> Reading text:
What’s it like to drive?
The main issues are the rather strange handling characteristics of the Mini Countryman. It’s an odd mix of the usual super sharp turn-in, but with much more roll. There’s more suspension travel on offer too and together with the higher centre of gravity (thanks to the taller body and ride height) it combines to remove much of the fun from the driving experience.
As for ride quality, this depends on how you spec the car. Go for the Chili pack on the All4 version and you get 17-inch wheels, which do compromise the ride without adding much to the driving experience. Run-flats are optional. Avoid them.
How does it compare?
It is the run-away success of cars such as the Nissan Qashqai that Mini is chasing and there’s no doubt the Countryman makes a more stylish choice. But you will have to buy into the whole Mini ethos to put the Countryman top of its class, as it is so much more expensive than its rivals. A Mini Countryman Cooper D All4 lists at £19,875.

> Task requirements:
A. In the car review, what wheel size comes with the Chili pack on the All4 version?
B. Gather every line of the records that contains the string "field", matching case exactly.

> Data provided:
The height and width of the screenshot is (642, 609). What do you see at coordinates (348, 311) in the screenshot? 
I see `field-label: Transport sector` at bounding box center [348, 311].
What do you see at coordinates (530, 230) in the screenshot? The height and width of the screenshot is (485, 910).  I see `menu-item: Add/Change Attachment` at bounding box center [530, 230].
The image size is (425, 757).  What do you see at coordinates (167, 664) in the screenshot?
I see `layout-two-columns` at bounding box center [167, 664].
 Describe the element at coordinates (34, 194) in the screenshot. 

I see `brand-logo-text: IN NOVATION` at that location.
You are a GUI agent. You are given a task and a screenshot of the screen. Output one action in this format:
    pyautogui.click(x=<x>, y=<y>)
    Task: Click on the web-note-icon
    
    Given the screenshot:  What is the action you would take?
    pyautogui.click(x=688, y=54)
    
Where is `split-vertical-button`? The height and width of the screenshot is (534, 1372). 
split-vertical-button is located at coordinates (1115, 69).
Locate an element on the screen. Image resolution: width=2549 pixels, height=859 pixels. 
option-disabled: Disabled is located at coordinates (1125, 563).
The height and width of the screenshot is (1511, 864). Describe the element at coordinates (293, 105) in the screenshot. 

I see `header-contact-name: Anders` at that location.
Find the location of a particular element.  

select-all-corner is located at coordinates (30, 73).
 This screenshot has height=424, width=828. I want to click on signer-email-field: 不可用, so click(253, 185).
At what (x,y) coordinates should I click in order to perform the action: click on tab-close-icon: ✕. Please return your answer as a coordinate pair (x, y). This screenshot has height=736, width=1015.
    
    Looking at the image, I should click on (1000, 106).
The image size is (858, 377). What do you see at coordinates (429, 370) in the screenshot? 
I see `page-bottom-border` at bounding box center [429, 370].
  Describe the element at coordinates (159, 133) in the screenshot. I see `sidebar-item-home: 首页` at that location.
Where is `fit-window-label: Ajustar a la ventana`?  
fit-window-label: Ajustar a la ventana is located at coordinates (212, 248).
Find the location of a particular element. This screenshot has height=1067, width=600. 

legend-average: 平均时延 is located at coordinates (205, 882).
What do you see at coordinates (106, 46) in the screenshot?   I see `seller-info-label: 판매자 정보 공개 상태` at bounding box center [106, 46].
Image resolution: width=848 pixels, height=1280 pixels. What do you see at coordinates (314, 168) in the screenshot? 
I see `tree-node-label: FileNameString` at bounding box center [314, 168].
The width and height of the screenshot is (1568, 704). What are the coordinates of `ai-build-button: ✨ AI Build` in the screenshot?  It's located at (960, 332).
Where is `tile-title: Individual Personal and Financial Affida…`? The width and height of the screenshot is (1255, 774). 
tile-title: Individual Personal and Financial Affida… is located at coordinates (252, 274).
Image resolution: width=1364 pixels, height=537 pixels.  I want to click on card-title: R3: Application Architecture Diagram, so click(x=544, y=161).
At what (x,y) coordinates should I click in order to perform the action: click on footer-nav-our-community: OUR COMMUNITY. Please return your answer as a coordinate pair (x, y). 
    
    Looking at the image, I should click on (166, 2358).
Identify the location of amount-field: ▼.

> Solutions per task:
A. 17-inch wheels

B.
I see `field-label: Transport sector` at bounding box center [348, 311].
 This screenshot has height=424, width=828. I want to click on signer-email-field: 不可用, so click(253, 185).
Identify the location of amount-field: ▼.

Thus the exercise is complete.